Rz. 66
Wenn ein Beschluss seinem Inhalt nach gegen die "guten Sitten" nach § 138 BGB verstößt, ist er nichtig. Hierzu bedarf es keiner besonderen klarstellenden Regelung entsprechend § 241 Nr. 4 AktG.[132]
Von Rechtsvorschriften zwingenden Rechts, deren entsprechender Charakter im Wege der Auslegung der konkret in Rede stehenden Norm zu ermitteln ist[133] (z.B. ein vollständiger Entzug [nicht bloße Einschränkung] des Kontroll-, Informations- oder Kündigungsrechts bzw. des Rechts auf Teilnahme an der Gesellschafterversammlung einschließlich des Rede- und Antragsrechts nebst Klagerecht gegen fehlerhafte Gesellschafterbeschlüsse[134] führt zur Nichtigkeit entsprechender Beschlüsse),[135] sind "solche Rechte, die, wie z.B. Sonderrechte der Gesellschafter, zwar ebenfalls zum Kernbereich der Mitgliedschaft gehören, in die aber nur mit Zustimmung des betroffenen Gesellschafters eingegriffen werden darf (relativ unentziehbare Rechte)" abzugrenzen.[136] Eine Zustimmung kann auch antizipiert erklärt werden (bspw. indem ein Gesellschafter sich in Bezug auf eine Mehrbelastung nach § 710 BGB [Mehrbelastungsverbot] gesellschaftsvertraglich einer Mehrheitsklausel unterwirft).[137]
Eingriffe in relativ unentziehbare Rechte unterliegen in diesem Fall der Dispositionsbefugnis der Gesellschaftermehrheit. Dabei gilt folgender Prüfungsmaßstab:[138]

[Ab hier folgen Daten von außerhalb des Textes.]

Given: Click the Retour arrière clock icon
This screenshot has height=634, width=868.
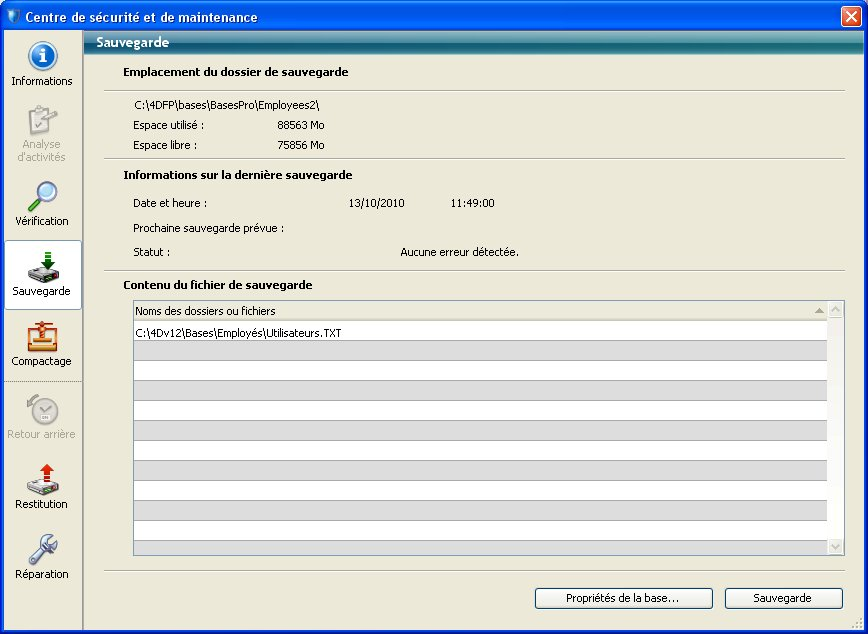Looking at the screenshot, I should (42, 410).
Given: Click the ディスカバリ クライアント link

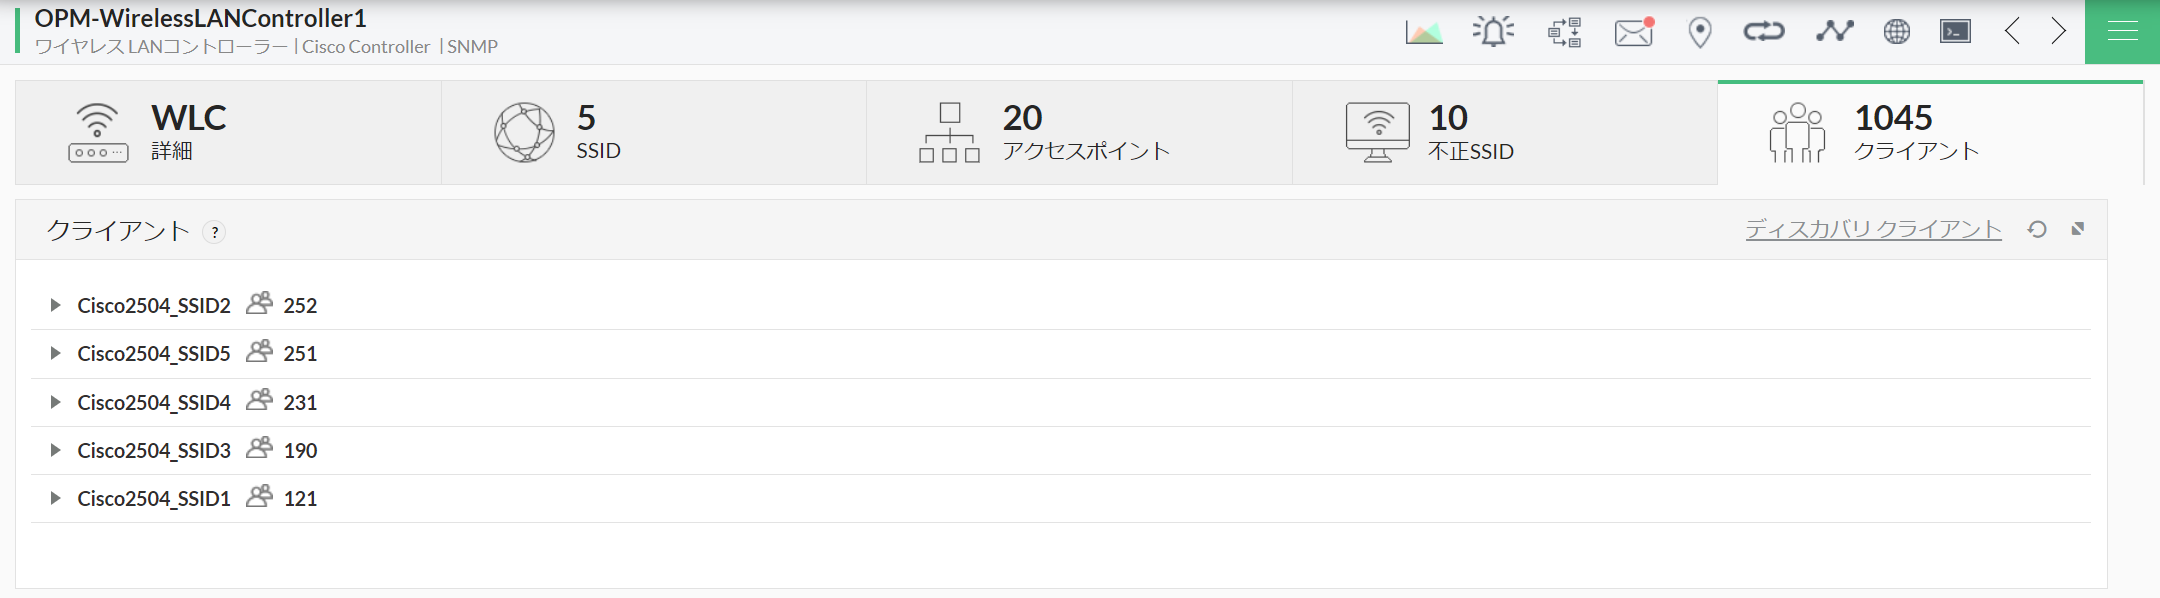Looking at the screenshot, I should (x=1873, y=230).
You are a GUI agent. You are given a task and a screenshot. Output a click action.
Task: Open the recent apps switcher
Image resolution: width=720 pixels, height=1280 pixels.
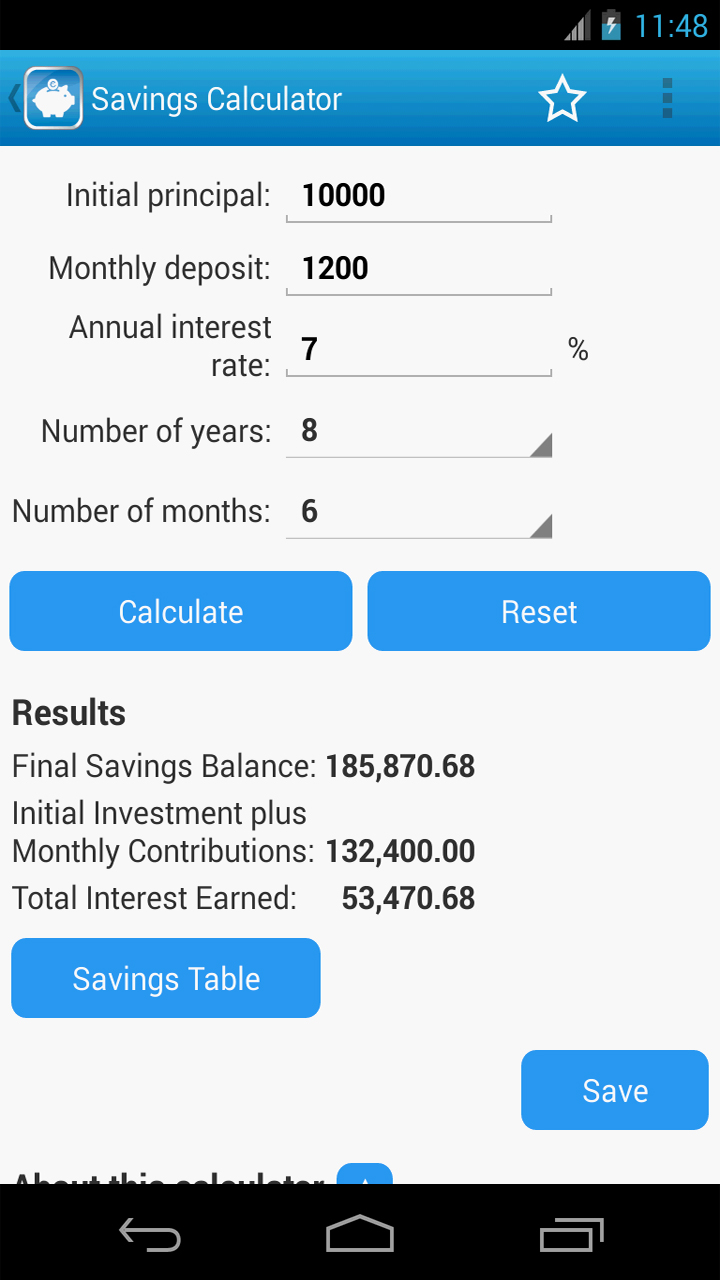click(572, 1235)
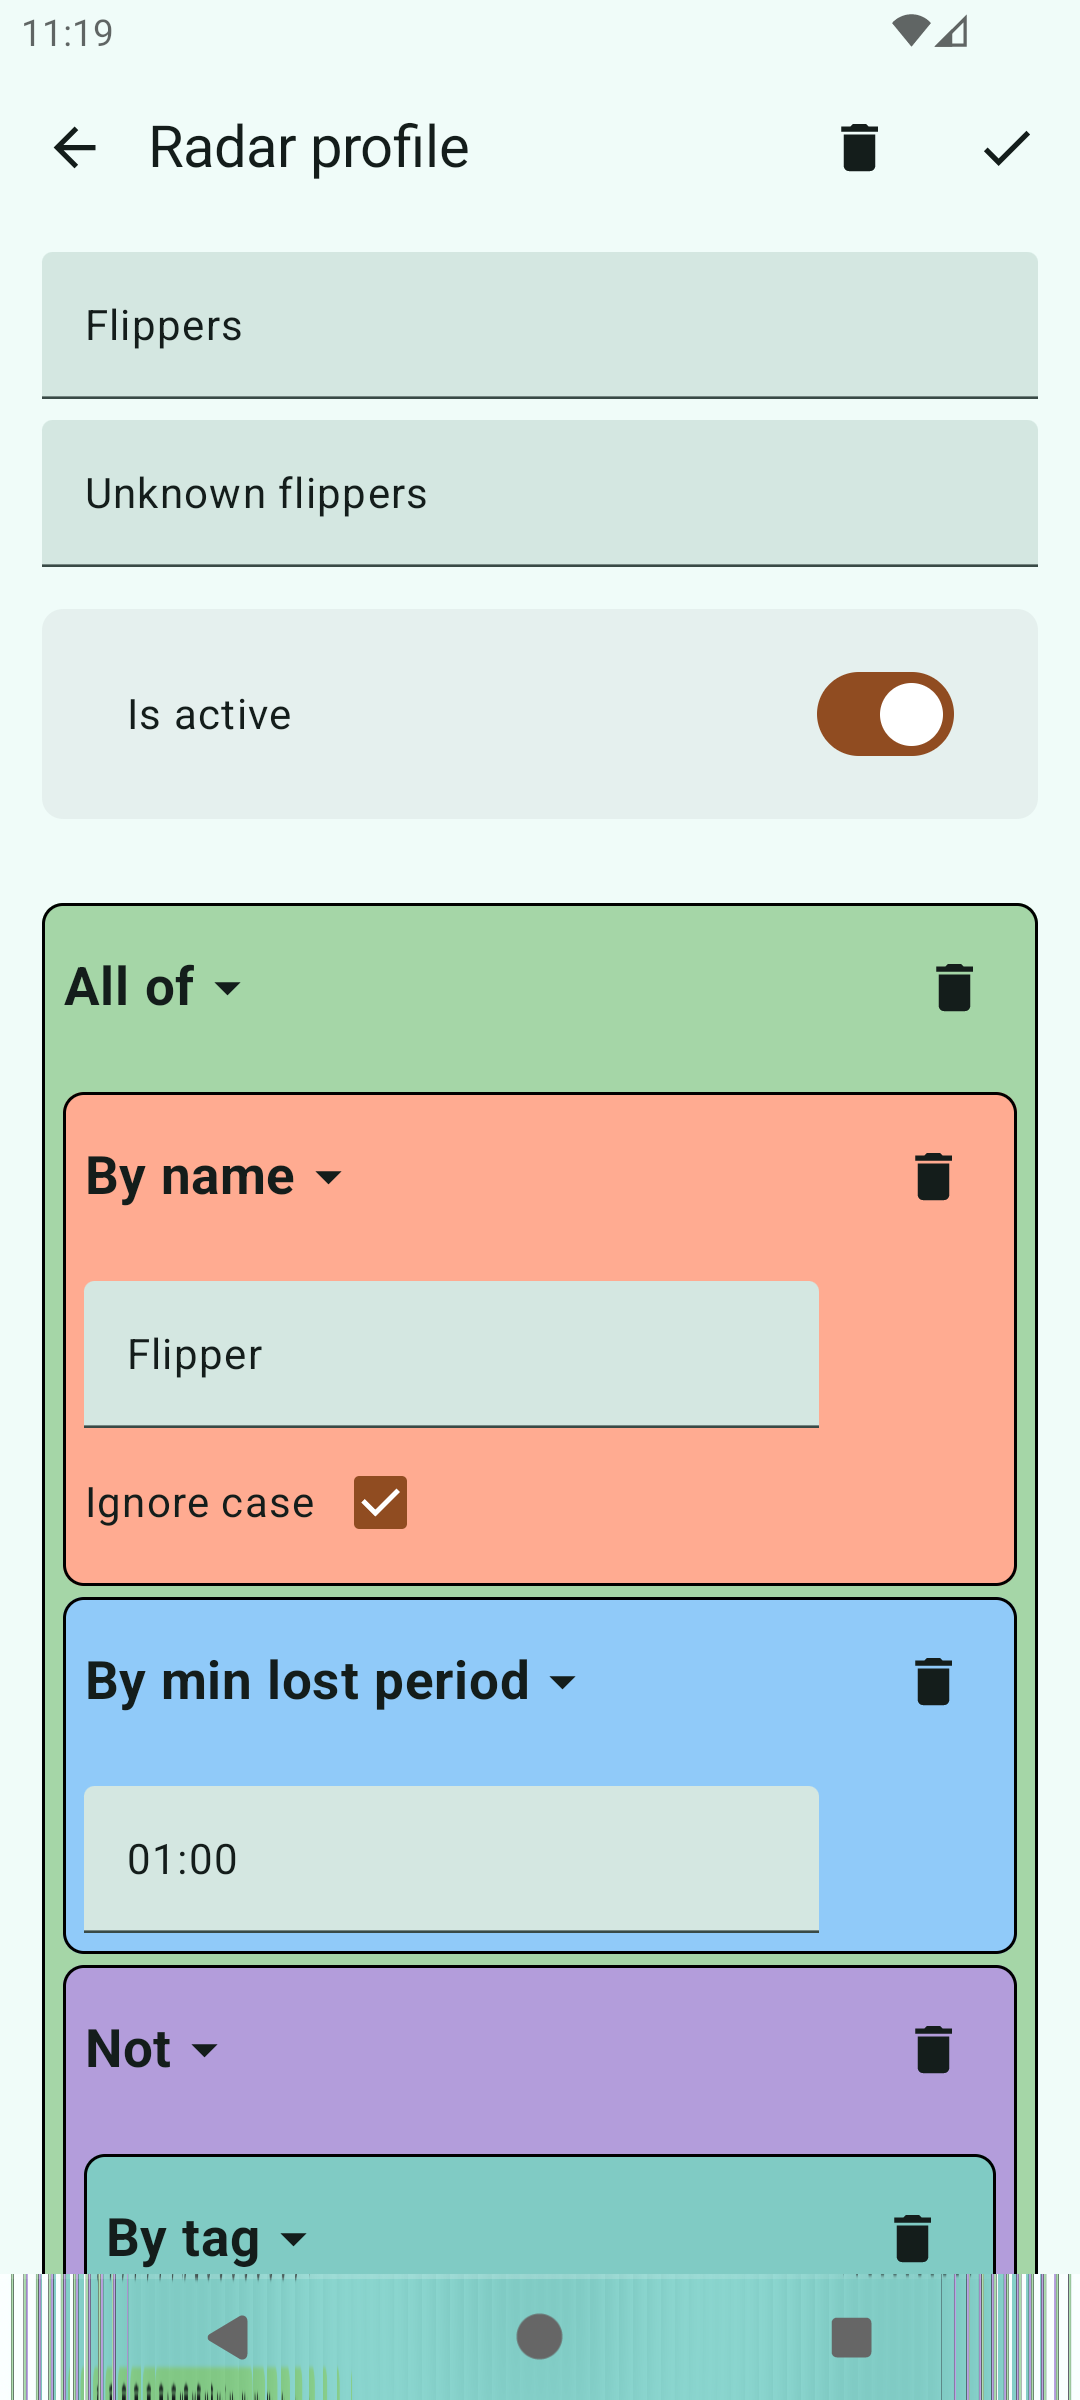The width and height of the screenshot is (1080, 2400).
Task: Remove the 'By tag' filter
Action: click(x=912, y=2238)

▪ | Ist der Eingriff im Interesse der Gesellschaft geboten? |
▪ | Ist der Eingriff dem betroffenen Gesellschafter unter Berücksichtigung seiner eigenen schutzwürdigen Belange zumutbar? |
Das Fehlen einer entsprechenden Zustimmung macht den Beschluss weder nichtig noch anfechtbar, sondern unwirksam.[139] Damit ist der Gesellschafter nicht ohne seine Zustimmung an den Beschluss gebunden. Er kann die Zustimmung auch noch ereilen.[140]